Three projects before Hillsborough boards

Three projects before Hillsborough boards

Staff WriterOctober 7, 2005 

Three Hillsborough projects underwent scrutiny in a joint town board and planning board public hearing Thursday night.

The special public hearing was held to continue gathering information about two proposed housing developments that together could add almost 400 houses to the town, as well as a gas station with a carwash and Huddle House restaurant. The developers first presented their plans at a public hearing in July.

The 27-acre Owl's Wood project -- proposed to include 106 housing units in single- and two-story buildings with handicapped accessibility, retail and a restaurant and hotel -- would extend from Meadowlands Business Park to the intersection of N.C. 86 and U.S. 70A.

Todd Wielar, owner of Hillsborough Wine Co. and representative of the newly formed Historic Hillsborough Business Group, expressed concern about creating more retail along those roads without considering the future impact on downtown businesses, especially if a bypass is put in to connect U.S. 70A and the U.S. 70 Bypass.

"If we create a new corridor and the result is we have a vacant dead old corridor, is that really want we want?" Wielar asked.

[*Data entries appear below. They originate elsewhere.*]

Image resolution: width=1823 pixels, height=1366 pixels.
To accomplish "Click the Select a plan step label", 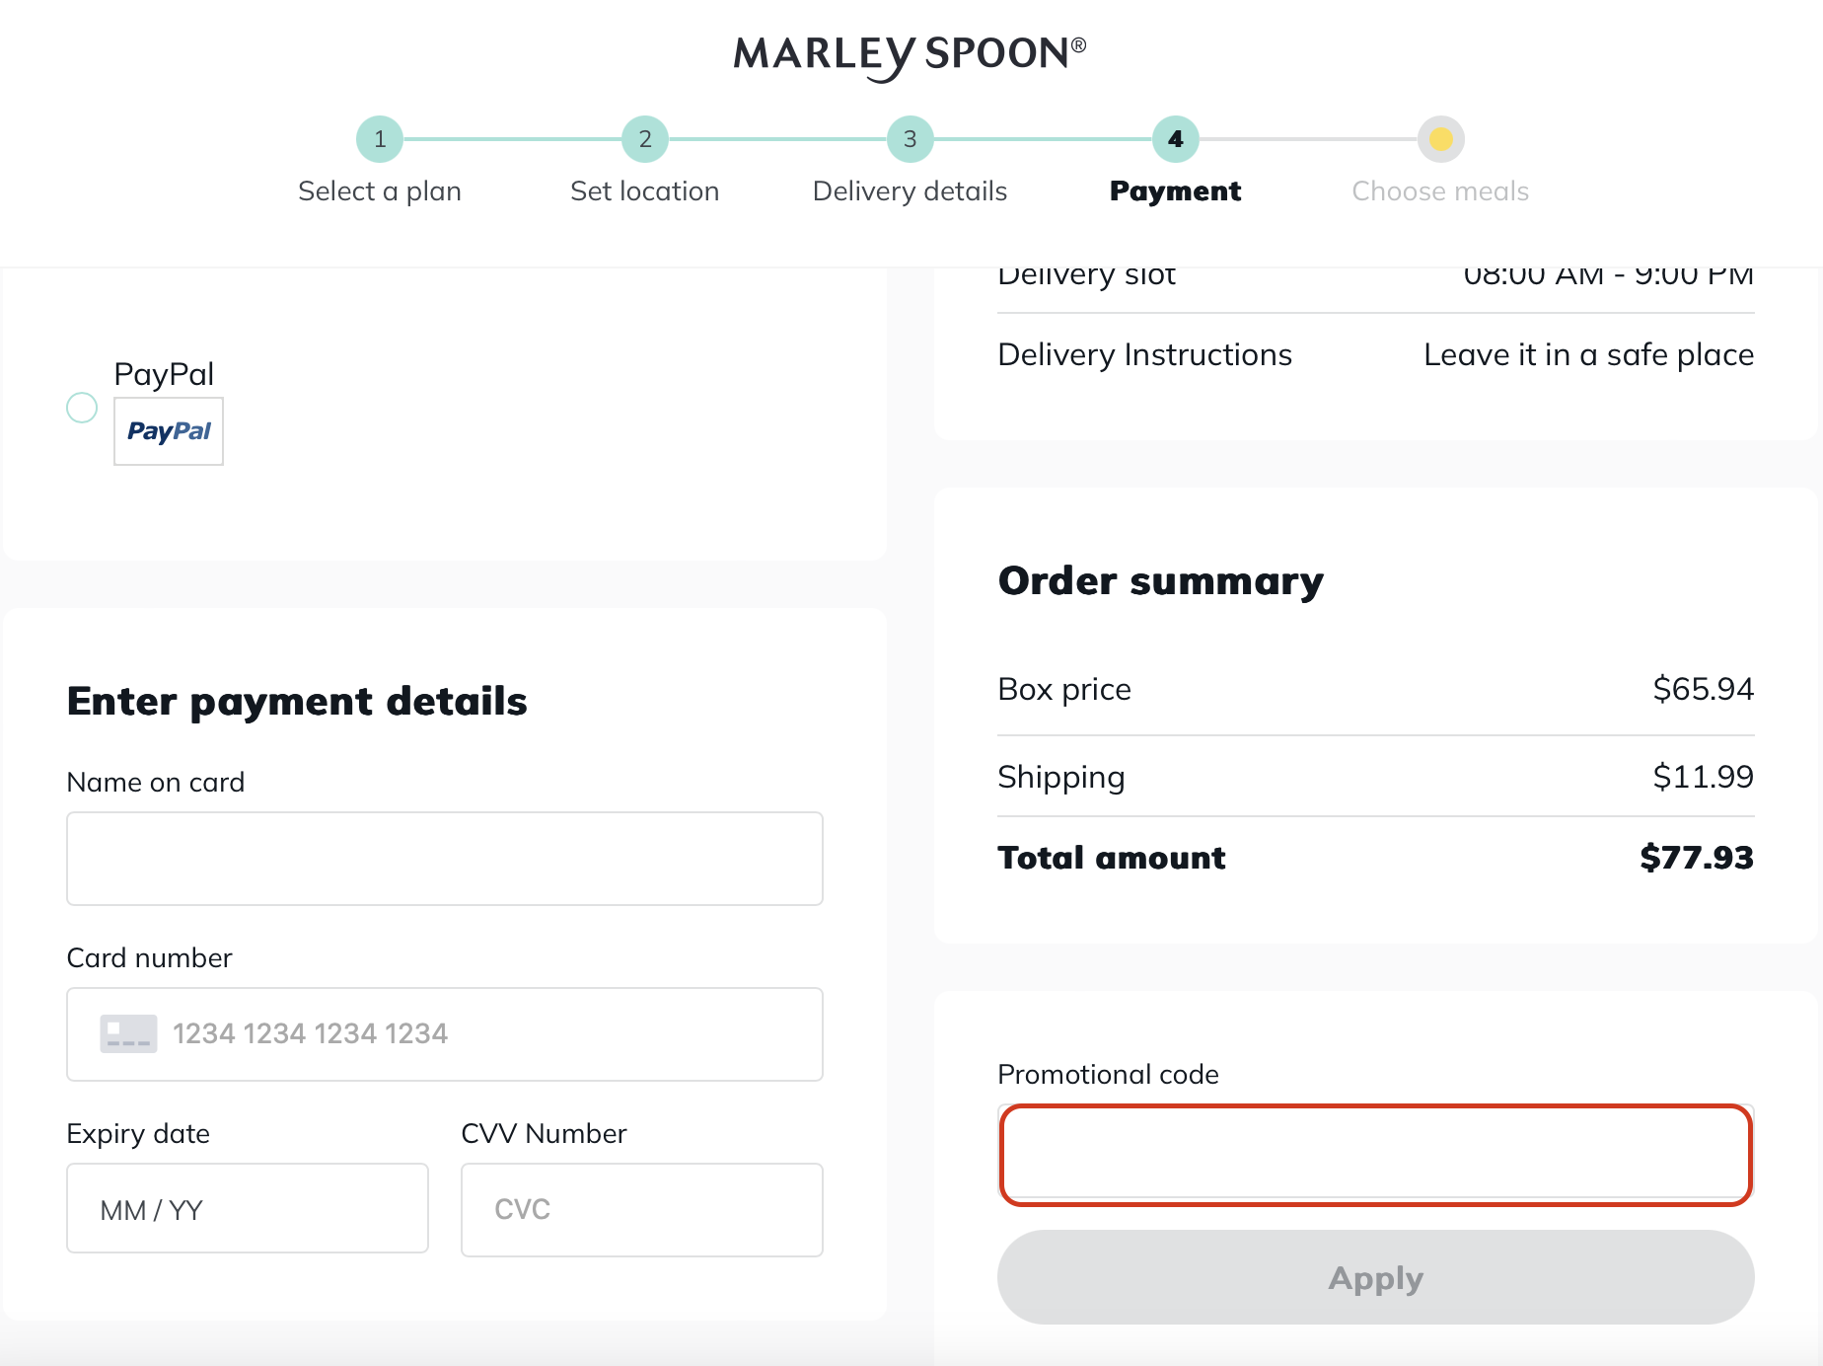I will [380, 190].
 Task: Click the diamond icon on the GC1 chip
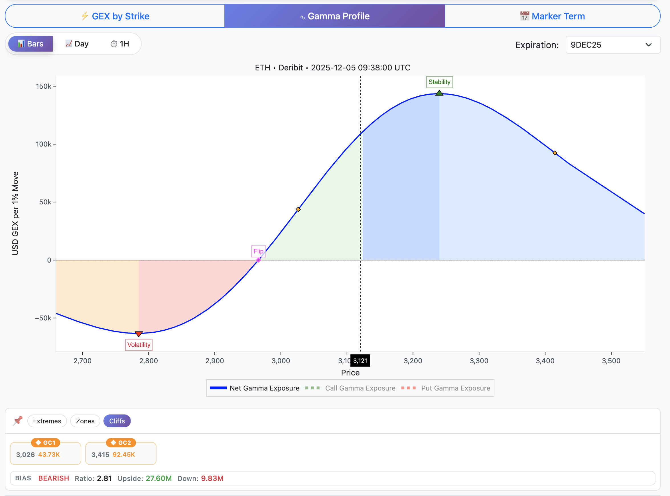coord(38,443)
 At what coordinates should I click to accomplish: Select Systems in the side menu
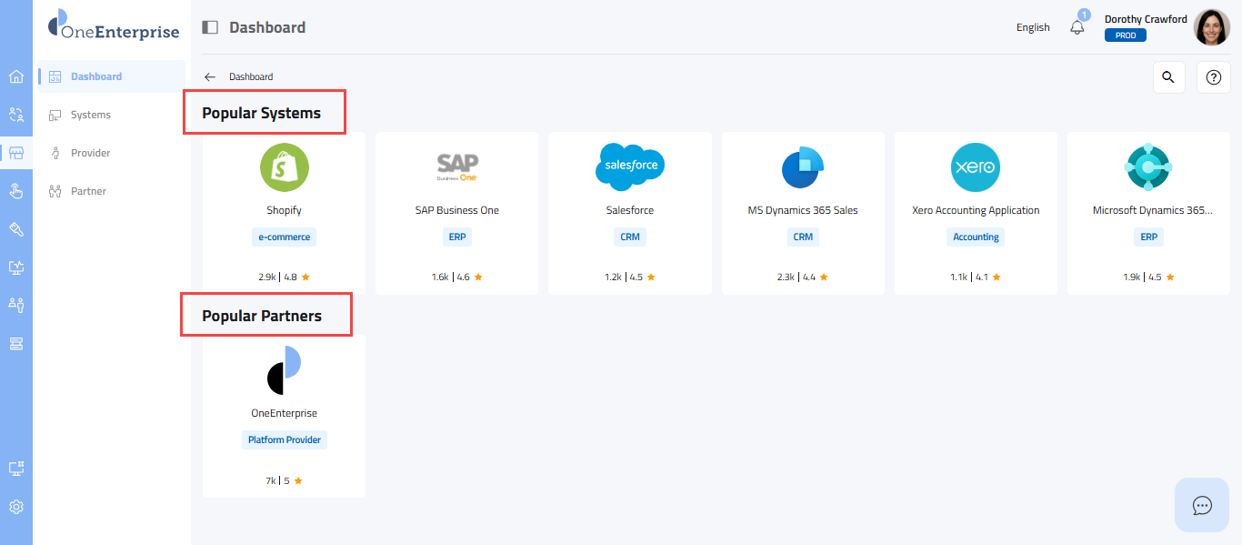[x=90, y=115]
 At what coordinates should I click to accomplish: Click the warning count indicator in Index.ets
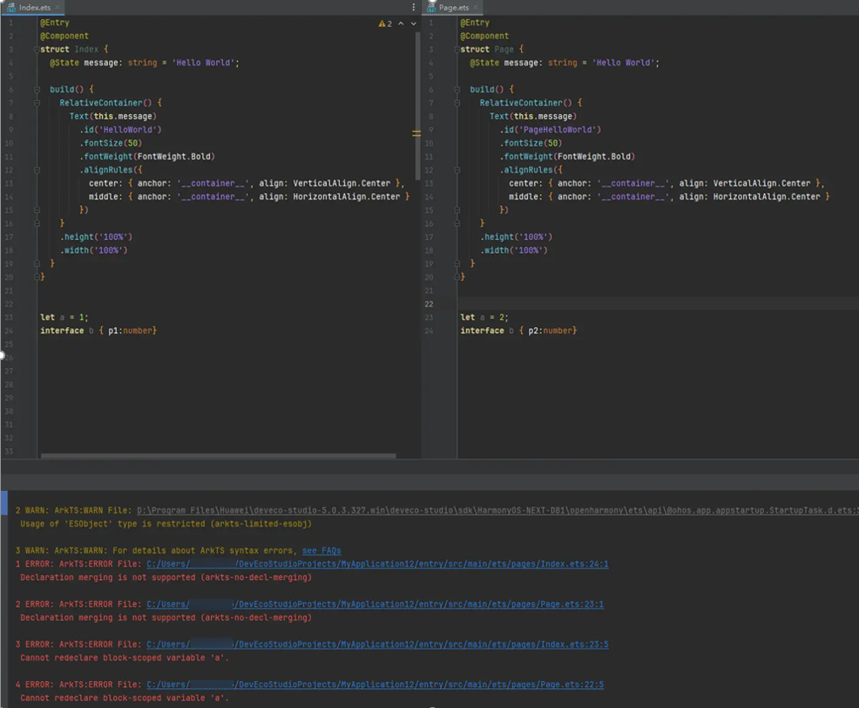coord(385,24)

Tom Campanella, assistant professor in UNC-Chapel Hill's department of city and regional planning, criticized the automobile-centered planning.

"There are the sidewalks, but they are really just loose spaghetti floating around the site," Campanella said. "Overall, I would say that this is a good example of ... the kind of creeping urban sprawl that we really need to fight against in this town."

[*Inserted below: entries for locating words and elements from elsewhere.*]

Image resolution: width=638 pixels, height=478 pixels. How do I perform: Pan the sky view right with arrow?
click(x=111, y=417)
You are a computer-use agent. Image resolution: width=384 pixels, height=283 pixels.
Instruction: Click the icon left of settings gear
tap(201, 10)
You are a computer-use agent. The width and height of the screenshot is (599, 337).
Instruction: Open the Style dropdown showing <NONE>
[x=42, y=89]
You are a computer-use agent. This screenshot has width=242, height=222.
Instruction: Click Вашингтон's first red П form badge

Several residents of the Beckett's Ridge subdivision spoke against the 24-hour gas station establishment proposed for Hampton Pointe.

Residents said they wanted higher-quality family dining, and that this project would only worsen light and noise issues at the development, which already has a 24-hour Super Wal-Mart.

Developers of Ashton Hall -- a proposed 272-home development on 118 acres on the north side of U.S. 70A across from the Triangle Sportsplex -- faced the fewest questions.

Town commissioner Eric Hallman asked that they reconsider including some affordable housing. The developers declined, saying that the town hasn't provided any documentation that it required it for other developments.

The developers asked for time to settle a property line dispute with a residential neighbor.

The Town Board decided to carry over all three proposals to the Oct. 25 hearing.